My gaze to the seminar hall, full with people, applauding for me when I finished my speech. I was the last one giving the speech of today's session. My eyes fell on the exit gate gate of the seminar hall and I one of my man standing there with a white envelope in his hand. He nodded his head when  my eyes met with him. I thanked the host and make my way towards the exit gate of the seminar hall. I took the envelope from him and my lips curled up into a soft grin when I read the name of the sender.

from Aditi....

It's been a week already, I am here and this is her first letter I am receiving. It's been already a week, I heard anything from her. I took updates about her, from Raghav and my other men but still there is not a word from her. Sometimes I want to asked to Raghav to give his phone to her so I could talk to her for sometimes but I know Aditi won't like it so I ignore the idea as soon as it came into my mind.

"Dhruv, you coming?" One of my colleague officer called me.

"Yeah, give me five minutes." He nodded his head and leave. I again turn my attention to the letter which my beautiful neighbour send for me.

There is a grand dinner organized for all officers after the seminar, I want to go to my room and read my beautiful neighbour's letter which she wrote for me for the first time but I have to attend the dinner, it's important. I can't ignore it.

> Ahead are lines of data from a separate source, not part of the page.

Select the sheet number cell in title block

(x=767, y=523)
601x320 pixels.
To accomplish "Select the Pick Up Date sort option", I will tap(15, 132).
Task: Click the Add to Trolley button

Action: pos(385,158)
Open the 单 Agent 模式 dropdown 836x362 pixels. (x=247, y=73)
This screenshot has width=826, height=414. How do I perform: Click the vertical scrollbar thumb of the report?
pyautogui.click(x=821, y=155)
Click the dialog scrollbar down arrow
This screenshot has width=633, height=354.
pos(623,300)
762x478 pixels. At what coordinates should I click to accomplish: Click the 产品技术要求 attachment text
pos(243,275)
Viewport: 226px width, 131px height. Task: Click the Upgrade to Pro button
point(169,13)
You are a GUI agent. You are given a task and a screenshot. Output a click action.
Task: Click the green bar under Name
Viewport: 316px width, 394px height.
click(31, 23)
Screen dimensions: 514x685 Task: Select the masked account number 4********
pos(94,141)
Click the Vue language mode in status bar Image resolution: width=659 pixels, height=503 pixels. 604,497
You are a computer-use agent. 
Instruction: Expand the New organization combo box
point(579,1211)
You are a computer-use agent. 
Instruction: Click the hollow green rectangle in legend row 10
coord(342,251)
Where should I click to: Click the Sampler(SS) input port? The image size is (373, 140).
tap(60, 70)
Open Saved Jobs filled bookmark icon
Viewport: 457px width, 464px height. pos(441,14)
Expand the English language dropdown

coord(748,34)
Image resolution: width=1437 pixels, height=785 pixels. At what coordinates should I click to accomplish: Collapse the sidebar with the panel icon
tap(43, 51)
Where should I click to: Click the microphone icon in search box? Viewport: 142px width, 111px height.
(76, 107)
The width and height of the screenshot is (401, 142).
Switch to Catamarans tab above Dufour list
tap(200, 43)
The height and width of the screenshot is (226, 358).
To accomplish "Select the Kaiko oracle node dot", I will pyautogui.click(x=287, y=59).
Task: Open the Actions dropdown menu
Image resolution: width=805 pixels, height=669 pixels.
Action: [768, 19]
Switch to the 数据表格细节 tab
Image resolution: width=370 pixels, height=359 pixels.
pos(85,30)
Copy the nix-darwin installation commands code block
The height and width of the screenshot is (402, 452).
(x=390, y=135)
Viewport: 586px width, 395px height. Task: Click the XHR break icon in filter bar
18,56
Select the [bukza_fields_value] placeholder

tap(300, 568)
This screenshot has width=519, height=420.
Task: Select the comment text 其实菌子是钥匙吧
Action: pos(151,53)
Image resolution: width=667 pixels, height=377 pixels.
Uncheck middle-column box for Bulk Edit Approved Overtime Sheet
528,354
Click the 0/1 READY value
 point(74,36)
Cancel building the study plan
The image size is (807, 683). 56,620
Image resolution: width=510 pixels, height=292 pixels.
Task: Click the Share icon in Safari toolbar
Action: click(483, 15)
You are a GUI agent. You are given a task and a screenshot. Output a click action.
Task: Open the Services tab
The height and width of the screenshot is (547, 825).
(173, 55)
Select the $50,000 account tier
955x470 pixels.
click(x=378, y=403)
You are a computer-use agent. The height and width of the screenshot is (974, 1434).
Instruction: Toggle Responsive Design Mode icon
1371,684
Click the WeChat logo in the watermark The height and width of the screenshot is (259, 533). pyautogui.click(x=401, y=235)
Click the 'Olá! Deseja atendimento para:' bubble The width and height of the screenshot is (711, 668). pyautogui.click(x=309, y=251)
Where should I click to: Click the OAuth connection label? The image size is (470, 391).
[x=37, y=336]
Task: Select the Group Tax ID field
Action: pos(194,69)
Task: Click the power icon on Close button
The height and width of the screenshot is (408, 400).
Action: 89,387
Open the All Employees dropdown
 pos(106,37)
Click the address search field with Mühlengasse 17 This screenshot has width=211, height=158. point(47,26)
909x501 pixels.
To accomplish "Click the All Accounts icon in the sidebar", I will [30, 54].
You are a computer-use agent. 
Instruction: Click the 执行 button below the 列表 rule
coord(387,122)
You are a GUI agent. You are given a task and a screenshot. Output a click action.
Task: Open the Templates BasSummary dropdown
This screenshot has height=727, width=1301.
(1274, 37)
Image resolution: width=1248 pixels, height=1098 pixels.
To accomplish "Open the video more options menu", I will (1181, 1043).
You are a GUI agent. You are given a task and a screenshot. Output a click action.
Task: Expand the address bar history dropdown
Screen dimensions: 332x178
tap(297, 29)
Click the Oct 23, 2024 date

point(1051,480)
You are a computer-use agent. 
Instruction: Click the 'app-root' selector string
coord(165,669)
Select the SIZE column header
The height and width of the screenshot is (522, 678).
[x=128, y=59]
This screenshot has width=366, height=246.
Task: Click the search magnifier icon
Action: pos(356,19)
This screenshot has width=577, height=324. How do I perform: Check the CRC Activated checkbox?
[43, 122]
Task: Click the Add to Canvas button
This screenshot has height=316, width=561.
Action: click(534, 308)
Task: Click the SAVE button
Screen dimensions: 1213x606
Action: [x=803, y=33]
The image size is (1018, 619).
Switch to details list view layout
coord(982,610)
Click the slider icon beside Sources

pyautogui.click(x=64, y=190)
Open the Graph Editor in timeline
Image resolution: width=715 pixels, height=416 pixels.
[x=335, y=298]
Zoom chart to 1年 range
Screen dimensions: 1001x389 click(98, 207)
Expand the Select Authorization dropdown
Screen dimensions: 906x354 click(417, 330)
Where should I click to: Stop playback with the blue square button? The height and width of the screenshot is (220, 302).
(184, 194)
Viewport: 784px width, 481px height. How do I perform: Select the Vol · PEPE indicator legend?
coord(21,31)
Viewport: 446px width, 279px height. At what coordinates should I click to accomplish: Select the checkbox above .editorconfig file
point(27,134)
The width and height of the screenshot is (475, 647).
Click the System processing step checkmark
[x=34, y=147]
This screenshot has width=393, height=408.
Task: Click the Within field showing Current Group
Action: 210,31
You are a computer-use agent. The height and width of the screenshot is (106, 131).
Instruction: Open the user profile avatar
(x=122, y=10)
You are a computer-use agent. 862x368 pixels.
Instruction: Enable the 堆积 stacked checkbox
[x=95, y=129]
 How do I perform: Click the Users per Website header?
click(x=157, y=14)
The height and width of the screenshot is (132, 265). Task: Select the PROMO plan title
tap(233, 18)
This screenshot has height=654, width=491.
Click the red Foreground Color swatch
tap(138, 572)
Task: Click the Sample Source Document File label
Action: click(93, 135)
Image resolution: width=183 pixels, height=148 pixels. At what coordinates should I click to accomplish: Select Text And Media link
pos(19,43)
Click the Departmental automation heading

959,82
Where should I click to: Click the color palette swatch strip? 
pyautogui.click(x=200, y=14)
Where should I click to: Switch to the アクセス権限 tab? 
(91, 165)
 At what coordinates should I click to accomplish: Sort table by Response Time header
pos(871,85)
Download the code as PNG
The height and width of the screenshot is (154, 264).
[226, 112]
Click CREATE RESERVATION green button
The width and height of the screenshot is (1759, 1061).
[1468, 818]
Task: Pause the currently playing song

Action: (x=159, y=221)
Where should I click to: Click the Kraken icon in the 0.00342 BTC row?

So after having dinner with other officers and my seniors I directly went to my room. I was reluctant between taking shower or reading her letter but then I choose to shower first as I want to read her letter without other things in my mind. It cold in Mansouri. It's usually hazy sunshine in the morning but at night temperature drops to 14°C. In my free time I went to the famous maal road of Mansouri and did a small shopping for Aditi. I bought some sweaters and earrings for her. I wish she could be here with me when I was roaming around the road looking things fir her. I wish we both could enjoy this cold together and explore this beautiful hill station with hand in hand.

Under the hot shower I could only think about her, from imagining her taking shower with me to making love to her on the cosy bed under the warm bedsheets and her soft naked body touch against mine when touch her sensitive spots, exploring them with my lips that make her moan my name which echoes in the whole room and no one was there to hear us. I groaned when I found myself hard again. Nowadays I turn on easily with her in my mind. Is it sin to think about her in that way because right now I don't have any right on her.

Yet...

Soon I am going to change this, confessing my feelings to her but I need some time to reach there.

Aditi, my darling just give me some more time, just a little patience then no one can apart me from you.

I took the towel and wipe my wet body. I wore the off white sweater which she gifted me on my birthday. It is little loose to my fitting as she doesn't know about my fitting but it's comfortable for me as I don't feel suffocated in it. This is most beautiful birthday gift I have ever received and this is very close to my heart because my beautiful neighbour knitted this for me. I don't know how long it will take her to knead this and how she managed between office, college and house chores I am going to keep this with me forever. I wear it every night. It makes me feel that she is with me here and I sleep with her every night beside me.

I set on the study table and turn on the table lamp. That was the only source of light, I switched on. I took her letter and looked at it for a minute. Again a grin came to my face when again I read her name and traced it with my fingers, like I am touching her soft cheeks.

In my letter I have written all my feelings, what I am feeling for her from past months, though they were not clear but I tried. I still do not confessed that I like her. I feel something romantically for her. I want to see her face when I confess to her. Maybe then she leave that hell and come with me.